[Brano di testo]

Srebrenica, le elezioni municipali e lo spettro del passato che non passa
Matteo Tacconi 17 dicembre 2012

Lo spettro del revisionismo

Per ovvi motivi, la prospettiva di un trionfo serbo ha turbato per settimane i musulmani della città bosniaca. Srebrenica è il luogo dell’orrore, il posto dove nel luglio del 1995 i militari serbo-bosniaci, guidati da Ratko Mladic, entrarono in armi e giustiziarono più di 8mila musulmani di sesso maschile. L’ipotesi che i serbi potessero esprimere il primo cittadino è stata vista come un affronto alla memoria.

D’altronde, anche il processo di assunzione di responsabilità da parte serba è stato difficile e tuttora ostacolato da numerosi rifiuti e titubanze. L’ex presidente serbo Boris Tadic è stato il politico che in questo processo più si è spinto in avanti. Nel 2010, quindicesimo anniversario della strage, si è recato a Srebrenica e ha fatto approvare in Parlamento una risoluzione di condanna della carneficina. Ma sia lui che i deputati hanno evitato di parlare di genocidio, usando il termine crimine. Non è la stessa cosa.

Anche il successore, Tomislav Nikolic, ex peso massimo dell’ultranazionalismo di recente convertitosi all’europeismo, parla di crimine, rifiutandosi però di compiere gesti anche vagamente conciliatori. È grosso modo sulla stessa linea Milorad Dodik, presidente della Republika Srpska (l’entità serba della Bosnia). L’eco dell’importante iniziativa del suo predecessore Dragan Cavic, che nel 2004 fece pubblicare un rapporto su Srebrenica e ammise le responsabilità dei connazionali, è ormai flebile.

[Le consegne]
- 1) Trascrivi fedelmente il passo del brano su Srebrenica che comincia con le parole "Srebrenica, le elezioni" e si chiude dopo le parole "affronto alla memoria.".
- 2) Secondo il brano su Srebrenica, in che anno Dragan Cavic fece pubblicare un rapporto su Srebrenica?
I record sono materiale a sé, distinto dal brano su Srebrenica.

[Materiale fornito]

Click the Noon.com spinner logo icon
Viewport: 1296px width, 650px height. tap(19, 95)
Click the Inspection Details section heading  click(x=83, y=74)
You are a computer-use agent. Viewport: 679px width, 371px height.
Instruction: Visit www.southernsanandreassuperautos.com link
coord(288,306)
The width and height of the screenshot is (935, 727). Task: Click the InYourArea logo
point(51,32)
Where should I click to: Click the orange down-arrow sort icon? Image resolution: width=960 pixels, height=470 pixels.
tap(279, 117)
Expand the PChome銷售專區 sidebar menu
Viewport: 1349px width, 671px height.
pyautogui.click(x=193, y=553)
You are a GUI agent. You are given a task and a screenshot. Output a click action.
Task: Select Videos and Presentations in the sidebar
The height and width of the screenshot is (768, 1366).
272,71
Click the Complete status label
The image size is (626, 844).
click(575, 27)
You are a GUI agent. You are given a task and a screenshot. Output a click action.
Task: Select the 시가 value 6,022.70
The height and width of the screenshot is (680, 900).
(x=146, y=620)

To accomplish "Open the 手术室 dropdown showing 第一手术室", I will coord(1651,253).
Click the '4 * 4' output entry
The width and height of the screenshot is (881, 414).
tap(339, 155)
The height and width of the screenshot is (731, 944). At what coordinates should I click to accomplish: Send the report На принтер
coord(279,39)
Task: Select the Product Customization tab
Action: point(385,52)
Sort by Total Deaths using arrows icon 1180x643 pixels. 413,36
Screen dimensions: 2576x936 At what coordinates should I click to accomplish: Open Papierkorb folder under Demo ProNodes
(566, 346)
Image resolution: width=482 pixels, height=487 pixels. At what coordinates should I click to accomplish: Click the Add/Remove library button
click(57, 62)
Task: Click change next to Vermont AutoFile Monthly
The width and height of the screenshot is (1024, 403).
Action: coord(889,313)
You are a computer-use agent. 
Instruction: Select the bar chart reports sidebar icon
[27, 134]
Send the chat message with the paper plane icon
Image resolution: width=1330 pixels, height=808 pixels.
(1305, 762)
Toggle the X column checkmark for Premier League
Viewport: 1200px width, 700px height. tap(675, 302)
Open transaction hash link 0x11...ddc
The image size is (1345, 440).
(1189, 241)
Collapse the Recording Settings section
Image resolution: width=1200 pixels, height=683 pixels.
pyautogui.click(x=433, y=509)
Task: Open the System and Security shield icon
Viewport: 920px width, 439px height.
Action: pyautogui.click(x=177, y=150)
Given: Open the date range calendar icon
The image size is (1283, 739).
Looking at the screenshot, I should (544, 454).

[Le risposte]
- 1)
Srebrenica, le elezioni municipali e lo spettro del passato che non passa
Matteo Tacconi 17 dicembre 2012

Lo spettro del revisionismo

Per ovvi motivi, la prospettiva di un trionfo serbo ha turbato per settimane i musulmani della città bosniaca. Srebrenica è il luogo dell’orrore, il posto dove nel luglio del 1995 i militari serbo-bosniaci, guidati da Ratko Mladic, entrarono in armi e giustiziarono più di 8mila musulmani di sesso maschile. L’ipotesi che i serbi potessero esprimere il primo cittadino è stata vista come un affronto alla memoria.

- 2) Nel 2004.